»»
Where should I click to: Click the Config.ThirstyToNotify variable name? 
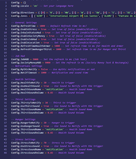tap(26, 103)
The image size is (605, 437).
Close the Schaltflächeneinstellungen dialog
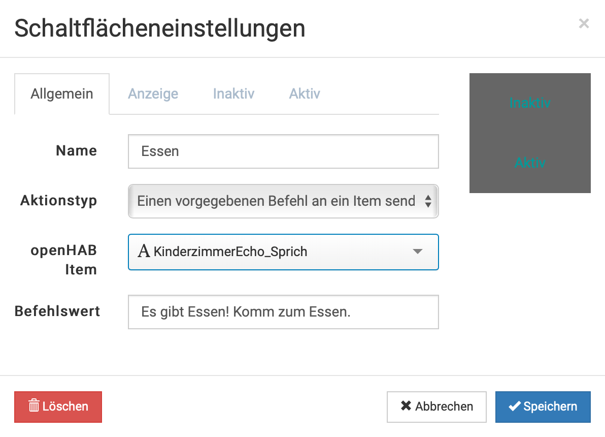584,23
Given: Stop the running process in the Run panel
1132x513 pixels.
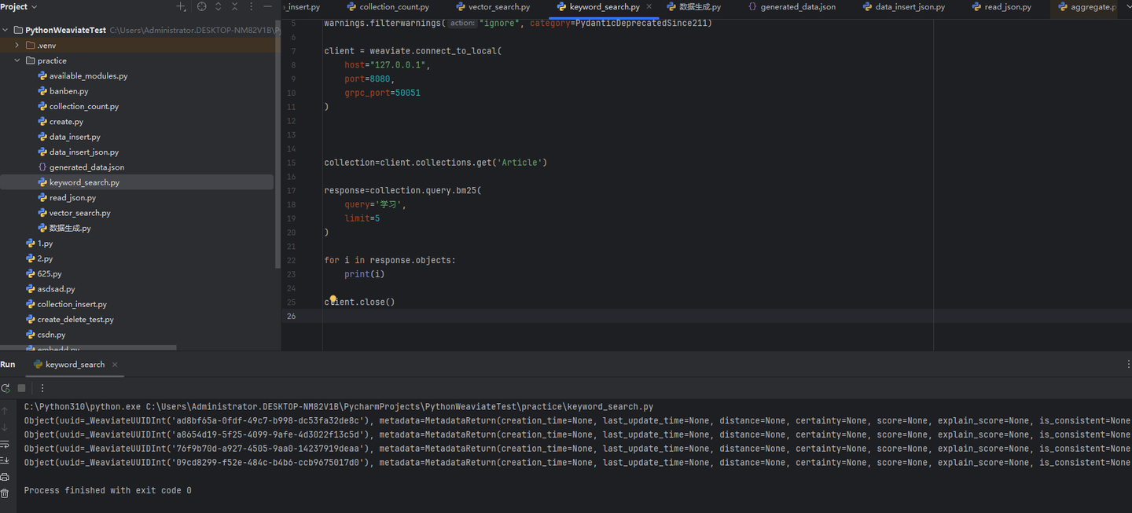Looking at the screenshot, I should 22,387.
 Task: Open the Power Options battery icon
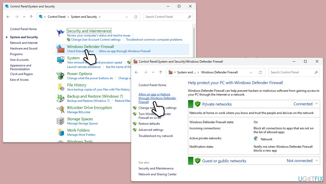[61, 76]
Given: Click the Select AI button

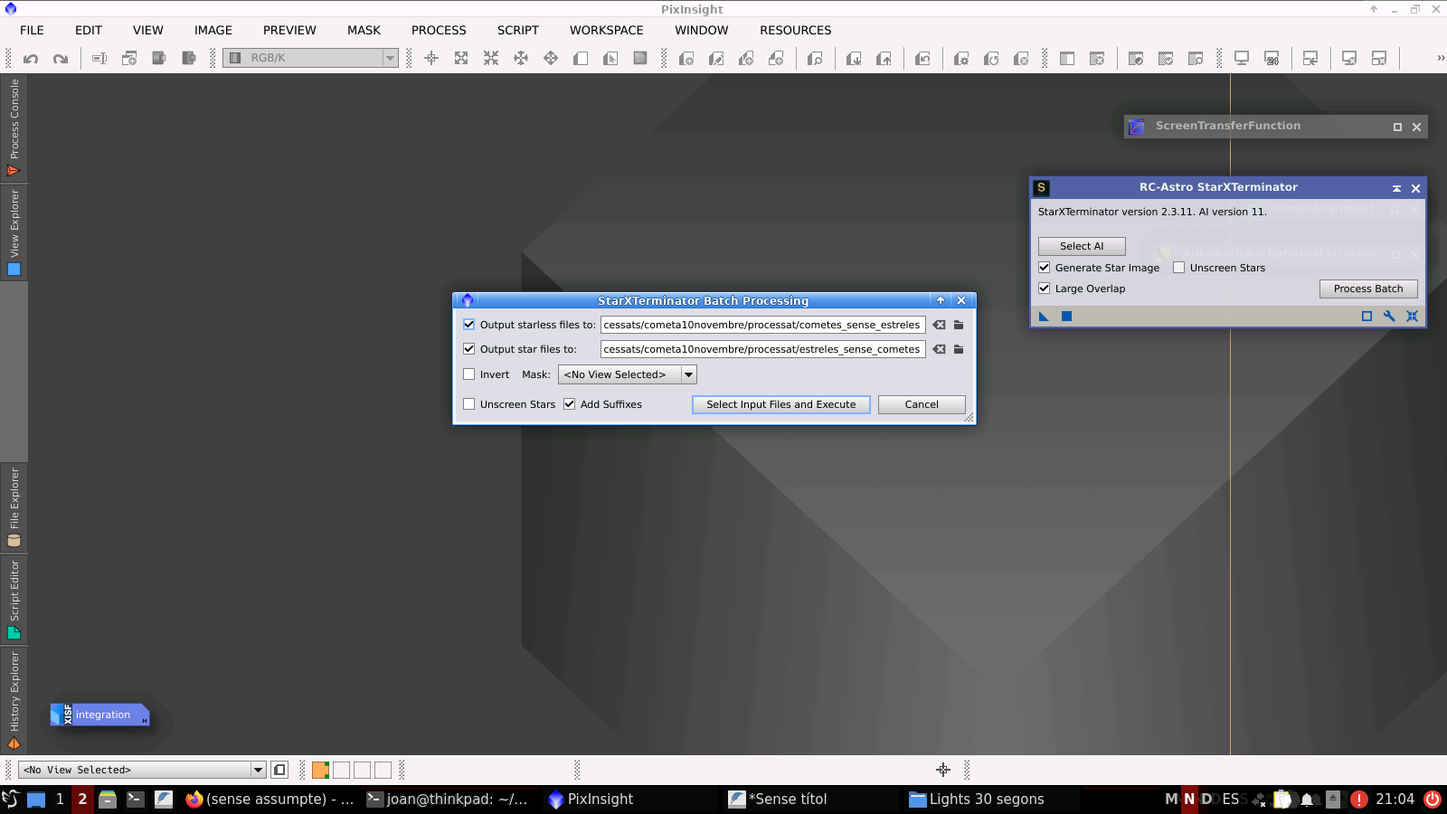Looking at the screenshot, I should point(1082,246).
««
**What you will do:** Print the whole listing again exactly, please. No pictures.

**Exercise answer:**
Where should I click to: Click the Config.ThirstyToNotify variable name? 
tap(26, 103)
The image size is (605, 437).
Close the Schaltflächeneinstellungen dialog
584,23
Given: Stop the running process in the Run panel
1132x513 pixels.
Looking at the screenshot, I should 22,387.
 Task: Open the Power Options battery icon
[61, 76]
Given: Click the Select AI button

Looking at the screenshot, I should point(1082,246).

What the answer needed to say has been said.